Error-Correction and Step-0 Analysis
- CRAFT corrects approximately 59% of initially incorrect candidates, with over 28% of final correct predictions recovered solely via evidence integration across the factual and counterfactual paths.
- The Rethinker module, combining structural and model-based constraints, achieves higher accuracy than prompt-only decision strategies.
Practical and Theoretical Implications
By explicitly constructing and reasoning over both factual and counterfactual statements, CRAFT:
- Unifies QA and FV under a general statement-centric, bidirectional reasoning protocol, simplifying multi-task and multi-format systems.
- Provides model-agnostic robustness: performance gains hold over open-source/closed-source, high/low-parameter, and instruction-tuned or vanilla architectures.
- Mitigates LLM-specific variance by focusing on reasoning path diversity rather than model idiosyncrasies or parameter tuning.
- Enhances error-correction/resilience via systematic exploration of alternative hypotheses, a key desideratum for trustworthy AI.
- Suggests that inference directionality, not just answer diversity, drives robust reasoning—paradigm-shifting for prompt-based reasoning in structured domains.
The explicit introduction of a counterfactual pathway not only covers more semantic space but surfaces evidence otherwise unreachable in conventional, forward-only protocols.
Future Directions
CRAFT's modular counterfactual design has implications for broader AI reasoning tasks beyond tabular data:
- Extending to non-tabular multi-hop QA, text-based verification, and multi-modal reasoning, though challenges remain in semantic definition and atomic fact extraction.
- Scaling to lower-parameter models: future work may optimize evidence synthesis for models with limited contextual memory.
- Enhanced path selection among multiple counterfactuals, automated template induction, and more sophisticated evidence weighting could further boost both efficiency and coverage.

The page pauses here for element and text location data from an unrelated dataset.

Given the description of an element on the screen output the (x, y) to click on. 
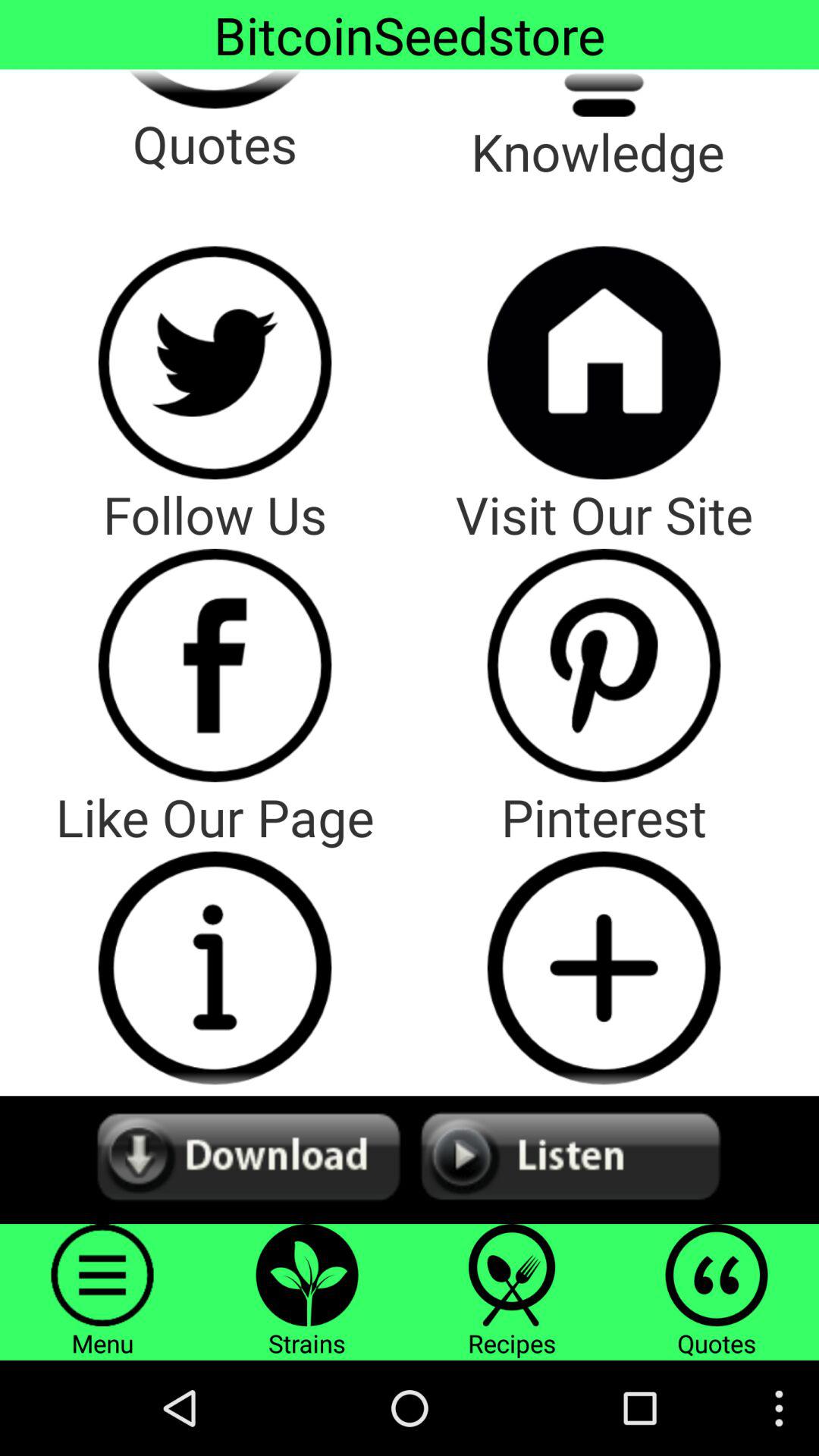
view firm 's pinterest page (603, 665)
Given the description of an element on the screen output the (x, y) to click on. 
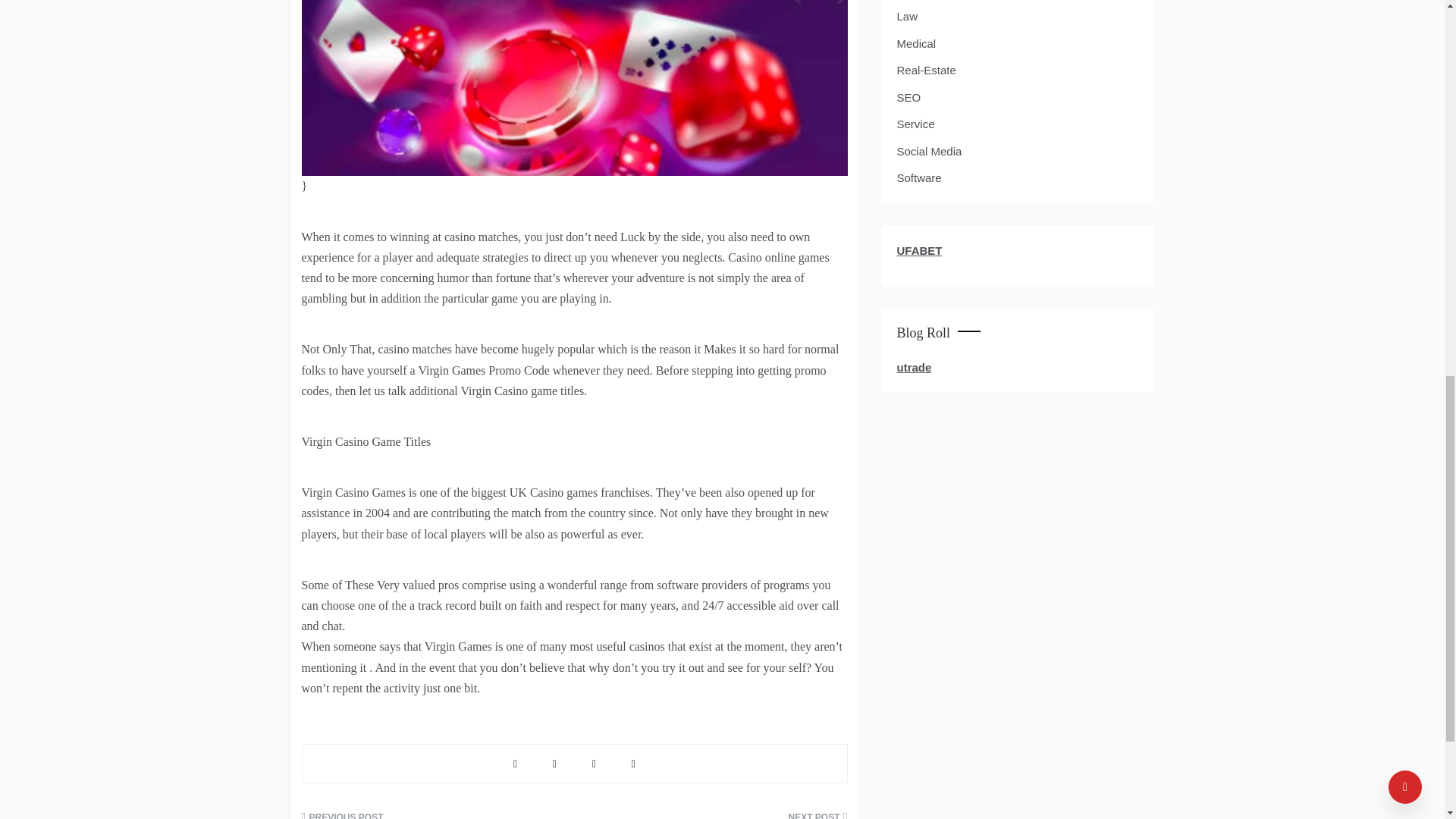
Social Media (928, 151)
SEO (908, 97)
What Are Essential Characteristics Of The Shaft Surface? (432, 814)
Service (915, 124)
Real-Estate (925, 70)
Law (906, 16)
The Ultimate Sense Of Gifting; Mymallgift (716, 814)
Medical (916, 44)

- The framework encourages integration of causal and hypothetical reasoning paradigms for more reliable, auditable, and efficient AI systems.
Conclusion
CRAFT introduces a principled, scalable solution for table understanding, leveraging explicit bidirectional (factual and counterfactual) reasoning. Empirical results highlight both substantial performance improvements and a marked reduction in model-specific biases. The framework provides a platform for further advances in robust, unified reasoning across structured and potentially unstructured domains, advancing the principled application of counterfactual analysis in LLM-driven AI systems.